OpenAI

From AI Wiki
See also: Organizations

Introduction

OpenAI is an Artificial Intelligence (AI) research company founded in 2015. Originally a non-profit, intended to be free from the need to generate financial return, it has since also founded OpenAI LP, a for-profit corporation [1] [2] [3]. The stated mission is to promote and develop friendly AI beneficial to all humanity [1] [2]. It received financial support by it's founders members Sam Altman, Greg Brockman and Elon Musk, and also from Jessica Livingston, Peter Thiel, Amazon Web Services, Infosys and YC Research with a $1 billion investment in total [3]. In 2020, Microsoft, another investor in OpenAI, announce an exclusive license agreement for GPT-3 [2].

As of August 2022, the company announced that they would reduce the price of its GPT-3 API by more than 50%, effective from September 1st. This price drop makes access to AI base models more affordable than CohereAI, although still more expensive than GooseAI [4] [5].

Principles

To achieve it's goal of ensuring that artificial general intelligence (AGI) benefits all of humanity, the company has several stated principles on their official website [6]:

  1. Broadly Distributed Benefits: where they commit to try to influence AGI's deployment to ensure it's for the benefit of all, avoiding applications of AI and AGI that are harmful to humanity or lead to a concentration of power while also balancing the need of resources with their mission;
  2. Long-Term Safety: addresses the concern of AGI safety and, therefore, doing research and driving broad adoption of such measure to the AI community. Also, they commit to provide assistance other value-aligned, safety-conscious projects that come close to building AGI before OpenAI;
  3. Technical Leadership: OpenAI must be on the cutting edge of AI capabilities on order to effectively address AGI's impact on society.
  4. Cooperative Orientation: To address AGI's global challenges, OpenAI wants to actively cooperate with other research and policy institutions while also providing public goods that will help society operate on the path of AGI by publishing AI, safety, policy and standards research.

Applications

OpenAI Gym

OpenAI Gym is a toolkit for developing and comparing reinforcement learning (RL) algorithms. While best suited for RL research, it is not restrictive to only that, being able to support alternative methods such as hard coded game solver or other deep learning strategies [7] [8] [9]. The environments are written in Python but, in the future, they'll be easy  to use from any language. OpenAI GYM is compatible with algorithms written in any framework, like Tensorflow and Theano [9]. The platform includes a collection of benchmark problems using a common interface and website where the community can share results and compare the performance of algorithms. Users are also encouraged to share the source code and instructions on how to reproduce their results [7].

DALL-E

Figure 1. Example of Outpainting of August Kamp's "Girl With Earring". Source: DPReview.

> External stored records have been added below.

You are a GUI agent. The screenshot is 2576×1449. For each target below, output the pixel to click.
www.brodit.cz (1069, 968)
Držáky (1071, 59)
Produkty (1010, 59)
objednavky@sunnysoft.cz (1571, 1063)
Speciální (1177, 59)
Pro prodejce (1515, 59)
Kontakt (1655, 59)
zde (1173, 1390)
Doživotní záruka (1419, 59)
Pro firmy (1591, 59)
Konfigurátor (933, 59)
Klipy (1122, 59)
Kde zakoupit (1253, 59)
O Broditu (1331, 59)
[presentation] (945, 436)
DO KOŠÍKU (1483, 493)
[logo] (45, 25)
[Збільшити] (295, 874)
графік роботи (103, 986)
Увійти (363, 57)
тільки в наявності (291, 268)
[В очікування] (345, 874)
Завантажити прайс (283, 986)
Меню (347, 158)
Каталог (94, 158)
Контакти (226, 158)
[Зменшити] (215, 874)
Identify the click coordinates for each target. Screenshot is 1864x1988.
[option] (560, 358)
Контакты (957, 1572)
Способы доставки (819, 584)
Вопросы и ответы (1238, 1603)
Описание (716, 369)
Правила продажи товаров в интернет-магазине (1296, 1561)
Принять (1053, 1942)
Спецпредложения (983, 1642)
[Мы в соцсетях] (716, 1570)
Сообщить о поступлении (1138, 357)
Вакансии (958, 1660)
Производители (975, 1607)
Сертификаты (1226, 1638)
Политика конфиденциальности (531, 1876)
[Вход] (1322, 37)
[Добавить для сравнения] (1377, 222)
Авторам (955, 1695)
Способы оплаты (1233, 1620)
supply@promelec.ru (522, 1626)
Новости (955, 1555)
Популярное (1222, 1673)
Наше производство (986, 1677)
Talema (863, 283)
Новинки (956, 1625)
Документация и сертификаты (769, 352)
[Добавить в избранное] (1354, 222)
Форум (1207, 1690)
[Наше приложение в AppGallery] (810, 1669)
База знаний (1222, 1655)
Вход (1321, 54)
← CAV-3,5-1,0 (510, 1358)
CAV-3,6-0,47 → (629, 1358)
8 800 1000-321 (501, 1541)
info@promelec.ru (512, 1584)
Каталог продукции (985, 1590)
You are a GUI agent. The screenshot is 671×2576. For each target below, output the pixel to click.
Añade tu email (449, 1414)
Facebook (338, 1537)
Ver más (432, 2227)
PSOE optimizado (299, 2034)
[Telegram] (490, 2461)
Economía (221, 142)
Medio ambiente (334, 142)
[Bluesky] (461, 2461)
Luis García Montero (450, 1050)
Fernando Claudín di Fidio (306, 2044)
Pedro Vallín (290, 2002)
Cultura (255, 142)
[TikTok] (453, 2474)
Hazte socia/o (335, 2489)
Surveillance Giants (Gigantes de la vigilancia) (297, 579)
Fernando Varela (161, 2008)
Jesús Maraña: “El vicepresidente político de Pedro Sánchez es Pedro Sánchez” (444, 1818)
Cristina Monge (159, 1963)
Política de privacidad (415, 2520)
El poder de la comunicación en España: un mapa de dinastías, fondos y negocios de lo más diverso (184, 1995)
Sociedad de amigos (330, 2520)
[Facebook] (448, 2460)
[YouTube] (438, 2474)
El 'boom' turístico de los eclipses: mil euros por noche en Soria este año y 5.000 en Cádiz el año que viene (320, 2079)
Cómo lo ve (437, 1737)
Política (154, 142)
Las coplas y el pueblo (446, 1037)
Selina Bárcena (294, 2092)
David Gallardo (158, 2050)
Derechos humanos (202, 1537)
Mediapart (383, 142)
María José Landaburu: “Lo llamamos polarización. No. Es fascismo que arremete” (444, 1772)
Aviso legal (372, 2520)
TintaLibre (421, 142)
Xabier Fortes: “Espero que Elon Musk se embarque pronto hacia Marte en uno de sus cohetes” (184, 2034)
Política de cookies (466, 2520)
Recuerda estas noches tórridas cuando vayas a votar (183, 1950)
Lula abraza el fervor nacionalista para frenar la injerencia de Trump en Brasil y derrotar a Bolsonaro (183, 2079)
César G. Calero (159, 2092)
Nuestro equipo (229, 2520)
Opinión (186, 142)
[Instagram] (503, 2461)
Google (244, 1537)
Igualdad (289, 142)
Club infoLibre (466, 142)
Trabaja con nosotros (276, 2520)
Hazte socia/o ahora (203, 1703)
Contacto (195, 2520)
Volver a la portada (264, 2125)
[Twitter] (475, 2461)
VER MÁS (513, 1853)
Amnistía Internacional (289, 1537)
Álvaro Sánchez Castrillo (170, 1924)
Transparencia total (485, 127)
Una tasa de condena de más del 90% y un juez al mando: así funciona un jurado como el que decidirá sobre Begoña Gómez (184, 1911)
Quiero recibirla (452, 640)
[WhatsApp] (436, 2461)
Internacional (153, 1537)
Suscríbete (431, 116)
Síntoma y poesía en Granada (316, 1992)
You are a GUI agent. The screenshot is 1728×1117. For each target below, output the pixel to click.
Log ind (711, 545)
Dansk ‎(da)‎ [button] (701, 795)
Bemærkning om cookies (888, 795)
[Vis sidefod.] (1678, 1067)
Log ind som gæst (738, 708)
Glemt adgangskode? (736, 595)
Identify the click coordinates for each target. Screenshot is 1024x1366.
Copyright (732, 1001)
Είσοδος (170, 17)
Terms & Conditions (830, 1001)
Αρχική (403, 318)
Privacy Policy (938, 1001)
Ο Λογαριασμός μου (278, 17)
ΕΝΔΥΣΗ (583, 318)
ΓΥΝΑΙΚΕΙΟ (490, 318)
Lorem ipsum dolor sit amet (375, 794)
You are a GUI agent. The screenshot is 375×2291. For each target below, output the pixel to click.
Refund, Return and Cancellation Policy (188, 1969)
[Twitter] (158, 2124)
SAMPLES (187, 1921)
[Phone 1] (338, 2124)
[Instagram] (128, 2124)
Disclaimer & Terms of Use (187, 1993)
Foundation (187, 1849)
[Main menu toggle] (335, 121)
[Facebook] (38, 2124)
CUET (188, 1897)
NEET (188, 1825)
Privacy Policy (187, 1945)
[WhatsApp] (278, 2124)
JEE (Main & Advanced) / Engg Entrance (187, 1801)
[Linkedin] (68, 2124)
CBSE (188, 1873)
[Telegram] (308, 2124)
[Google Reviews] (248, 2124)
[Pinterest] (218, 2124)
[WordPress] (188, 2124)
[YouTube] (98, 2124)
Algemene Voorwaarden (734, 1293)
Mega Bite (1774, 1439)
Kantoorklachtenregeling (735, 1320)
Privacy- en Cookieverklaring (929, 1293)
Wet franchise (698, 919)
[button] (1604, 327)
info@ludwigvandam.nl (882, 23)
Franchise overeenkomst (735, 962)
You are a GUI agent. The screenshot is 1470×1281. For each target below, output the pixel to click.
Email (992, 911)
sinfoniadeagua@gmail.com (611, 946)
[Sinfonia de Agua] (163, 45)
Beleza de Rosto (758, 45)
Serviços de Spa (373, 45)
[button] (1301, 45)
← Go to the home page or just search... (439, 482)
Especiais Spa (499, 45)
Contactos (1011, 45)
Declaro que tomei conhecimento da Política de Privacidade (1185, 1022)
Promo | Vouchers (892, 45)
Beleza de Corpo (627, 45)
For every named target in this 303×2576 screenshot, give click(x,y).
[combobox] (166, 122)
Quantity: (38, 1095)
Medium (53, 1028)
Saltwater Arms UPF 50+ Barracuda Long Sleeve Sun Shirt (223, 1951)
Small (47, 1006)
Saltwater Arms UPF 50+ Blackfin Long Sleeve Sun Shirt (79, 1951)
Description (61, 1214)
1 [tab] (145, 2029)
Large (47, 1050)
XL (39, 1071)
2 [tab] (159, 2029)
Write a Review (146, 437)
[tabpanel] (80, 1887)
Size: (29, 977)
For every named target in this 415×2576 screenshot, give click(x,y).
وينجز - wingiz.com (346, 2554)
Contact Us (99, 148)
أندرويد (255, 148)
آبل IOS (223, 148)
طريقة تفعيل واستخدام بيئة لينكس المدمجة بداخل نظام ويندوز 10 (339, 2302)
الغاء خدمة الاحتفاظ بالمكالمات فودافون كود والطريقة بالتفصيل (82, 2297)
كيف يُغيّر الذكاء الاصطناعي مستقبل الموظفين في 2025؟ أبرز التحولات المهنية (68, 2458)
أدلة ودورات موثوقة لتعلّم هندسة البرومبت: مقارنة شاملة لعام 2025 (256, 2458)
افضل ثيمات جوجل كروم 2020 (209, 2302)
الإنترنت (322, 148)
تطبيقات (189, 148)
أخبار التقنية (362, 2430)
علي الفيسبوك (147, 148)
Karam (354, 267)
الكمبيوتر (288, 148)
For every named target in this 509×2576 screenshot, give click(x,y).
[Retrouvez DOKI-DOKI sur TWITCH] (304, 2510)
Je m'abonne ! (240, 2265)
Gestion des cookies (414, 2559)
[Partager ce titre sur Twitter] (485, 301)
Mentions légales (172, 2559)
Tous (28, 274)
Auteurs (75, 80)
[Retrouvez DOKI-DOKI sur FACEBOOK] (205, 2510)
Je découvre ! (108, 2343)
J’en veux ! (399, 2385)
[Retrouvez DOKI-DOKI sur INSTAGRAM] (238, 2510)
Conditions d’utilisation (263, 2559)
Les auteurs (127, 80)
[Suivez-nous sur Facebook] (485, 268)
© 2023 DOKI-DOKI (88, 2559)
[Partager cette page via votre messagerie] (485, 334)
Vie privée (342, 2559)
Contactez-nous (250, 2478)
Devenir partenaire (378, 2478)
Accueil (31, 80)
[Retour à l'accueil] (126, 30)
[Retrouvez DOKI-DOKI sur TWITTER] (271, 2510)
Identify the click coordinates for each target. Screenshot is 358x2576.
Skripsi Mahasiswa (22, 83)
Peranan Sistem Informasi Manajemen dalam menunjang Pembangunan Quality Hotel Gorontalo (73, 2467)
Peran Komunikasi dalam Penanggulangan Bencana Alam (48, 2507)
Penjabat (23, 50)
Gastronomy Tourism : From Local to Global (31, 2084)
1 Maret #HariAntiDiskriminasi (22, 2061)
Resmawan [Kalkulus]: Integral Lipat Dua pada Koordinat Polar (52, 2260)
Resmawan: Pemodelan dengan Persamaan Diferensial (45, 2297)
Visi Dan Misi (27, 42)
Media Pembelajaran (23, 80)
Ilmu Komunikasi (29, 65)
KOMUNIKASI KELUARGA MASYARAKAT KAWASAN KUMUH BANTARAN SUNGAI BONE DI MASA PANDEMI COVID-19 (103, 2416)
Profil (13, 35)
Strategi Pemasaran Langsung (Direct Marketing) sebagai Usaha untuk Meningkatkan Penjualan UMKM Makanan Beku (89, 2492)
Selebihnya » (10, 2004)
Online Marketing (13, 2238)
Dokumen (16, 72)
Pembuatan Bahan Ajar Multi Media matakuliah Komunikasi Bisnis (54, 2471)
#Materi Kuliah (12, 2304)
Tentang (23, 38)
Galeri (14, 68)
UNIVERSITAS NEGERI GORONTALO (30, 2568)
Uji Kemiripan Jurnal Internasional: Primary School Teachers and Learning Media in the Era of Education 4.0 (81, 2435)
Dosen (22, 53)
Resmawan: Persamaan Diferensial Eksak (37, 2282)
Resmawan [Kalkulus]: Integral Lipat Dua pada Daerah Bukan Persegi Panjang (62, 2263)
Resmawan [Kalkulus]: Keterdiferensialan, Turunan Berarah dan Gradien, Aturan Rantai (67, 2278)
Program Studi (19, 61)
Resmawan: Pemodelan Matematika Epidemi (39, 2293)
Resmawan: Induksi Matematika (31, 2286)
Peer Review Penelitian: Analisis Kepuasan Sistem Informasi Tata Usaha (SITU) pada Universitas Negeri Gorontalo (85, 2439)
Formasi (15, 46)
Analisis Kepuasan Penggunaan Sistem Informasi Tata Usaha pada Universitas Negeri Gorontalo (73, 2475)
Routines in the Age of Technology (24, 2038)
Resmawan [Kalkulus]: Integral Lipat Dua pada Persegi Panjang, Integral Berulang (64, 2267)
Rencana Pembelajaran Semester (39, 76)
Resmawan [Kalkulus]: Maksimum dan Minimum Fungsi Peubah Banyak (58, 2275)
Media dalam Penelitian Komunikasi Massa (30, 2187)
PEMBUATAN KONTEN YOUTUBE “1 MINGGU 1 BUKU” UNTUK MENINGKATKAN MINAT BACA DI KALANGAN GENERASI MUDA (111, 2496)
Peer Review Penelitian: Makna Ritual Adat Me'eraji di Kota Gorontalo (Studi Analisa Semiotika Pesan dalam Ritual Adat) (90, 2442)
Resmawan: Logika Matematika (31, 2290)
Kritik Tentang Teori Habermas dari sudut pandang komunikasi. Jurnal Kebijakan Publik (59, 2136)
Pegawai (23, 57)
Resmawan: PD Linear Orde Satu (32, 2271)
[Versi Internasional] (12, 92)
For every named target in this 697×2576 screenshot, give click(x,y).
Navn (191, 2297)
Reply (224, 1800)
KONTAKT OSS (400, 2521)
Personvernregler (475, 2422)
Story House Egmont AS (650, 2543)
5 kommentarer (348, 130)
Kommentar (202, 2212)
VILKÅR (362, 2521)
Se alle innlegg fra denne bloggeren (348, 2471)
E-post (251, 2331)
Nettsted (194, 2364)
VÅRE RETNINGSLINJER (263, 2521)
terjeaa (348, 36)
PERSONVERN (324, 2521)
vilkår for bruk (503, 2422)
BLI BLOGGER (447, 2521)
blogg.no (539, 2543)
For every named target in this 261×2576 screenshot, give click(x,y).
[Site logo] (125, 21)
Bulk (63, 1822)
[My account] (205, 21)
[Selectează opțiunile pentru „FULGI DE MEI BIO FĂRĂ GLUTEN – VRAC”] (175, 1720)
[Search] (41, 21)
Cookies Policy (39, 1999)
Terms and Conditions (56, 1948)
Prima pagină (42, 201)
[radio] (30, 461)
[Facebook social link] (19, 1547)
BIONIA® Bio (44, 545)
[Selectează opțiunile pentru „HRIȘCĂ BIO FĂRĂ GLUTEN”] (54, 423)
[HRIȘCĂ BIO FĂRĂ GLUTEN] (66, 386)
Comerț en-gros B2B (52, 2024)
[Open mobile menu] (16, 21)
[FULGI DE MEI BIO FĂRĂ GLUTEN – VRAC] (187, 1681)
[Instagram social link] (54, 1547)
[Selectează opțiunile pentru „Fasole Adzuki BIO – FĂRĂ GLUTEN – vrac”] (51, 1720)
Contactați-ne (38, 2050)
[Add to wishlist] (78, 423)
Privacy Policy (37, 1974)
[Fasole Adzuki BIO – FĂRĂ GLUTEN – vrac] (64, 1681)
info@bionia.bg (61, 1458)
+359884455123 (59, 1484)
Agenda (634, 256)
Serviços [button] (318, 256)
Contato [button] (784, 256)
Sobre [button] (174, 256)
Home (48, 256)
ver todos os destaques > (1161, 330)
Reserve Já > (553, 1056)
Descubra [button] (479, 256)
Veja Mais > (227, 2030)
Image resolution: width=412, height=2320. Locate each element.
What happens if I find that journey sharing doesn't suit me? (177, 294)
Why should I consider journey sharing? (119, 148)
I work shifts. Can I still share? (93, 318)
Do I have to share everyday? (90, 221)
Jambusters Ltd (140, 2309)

According to OpenAI's official website, DALL-E is an "AI system that can create realistic images and art from a description in natural language." It can combine concepts, attributes and styles [10]. In July 2022, the current version, DALL-E 2, entered public beta. This version has a new feature called Outpainting that allows users to continue an image beyond its original borders (figure 1). This new system expands on the "Inpainting" feature, where edits could be made to generated or uploaded images, although confined to preexisting borders. For example, Outpainting can extend original images and create larger ones in different aspect ratios while also considering existing shadows, reflections and textures [11].

DALL-E 2 also allows the editing of images with human features, something that was previously unavailable due to concerns over abuse. Users can upload a photograph of a person and edit specific features like clothing or hairstyle. The implementation of this feature came after OpenAI improved filters to remove images containing sexual, political and violent content [12].

OpenAI has granted users with "full usage rights to commercialize the images they create with DALL-E, including the right to reprint, sell, and merchandise [13]."

GPT-1 and GPT-2

GPT or Generative Pre-trained Transformer was introduced in the paper Improving Language Understanding by Generative Pre-Training in June 2018. GPT-1 combined the transformers architecture with unsupervised learning to create a model with 117 million parameters and trained on 7000 books. GPT-2, released in February 2019 with the paper Language Models are Unsupervised Multitask Learners, had 1.5 billion parameters and was trained 40GB of web text from 8 million documents.

GPT-3

GPT-3 (Generative Pre-trained Transformer 3) is the third generation of a computational system that generates text, code or other data, starting from a source input, the prompt. This system uses deep learning to produce human-like text [2] [14](2, 14). According to Zhang & Li (2021), GPT-3 is the "language model with the most parameters, the largest scale, and the strongest capabilities. Using a large amount of Internet text data and thousands of books for model training, GPT-3 can imitate the natural language patterns of humans nearly perfectly. This language model is extremely realistic and is considered the most impressive model as of today [15]."

To produce relevant results, the system needs to be trained on an unlabeled dataset with texts from Wikipedia and others sites, both in English and other languages. In 2018, the first version of GPT used 110 million leaning parameters, meaning the values that a neural network tries to optimize during training. Version 2 used 1.5 billion and GPT-3 uses 175 billion parameters. This training is costly (around $12 million) and runs on Microsoft's Azure's AI supercomputer [2].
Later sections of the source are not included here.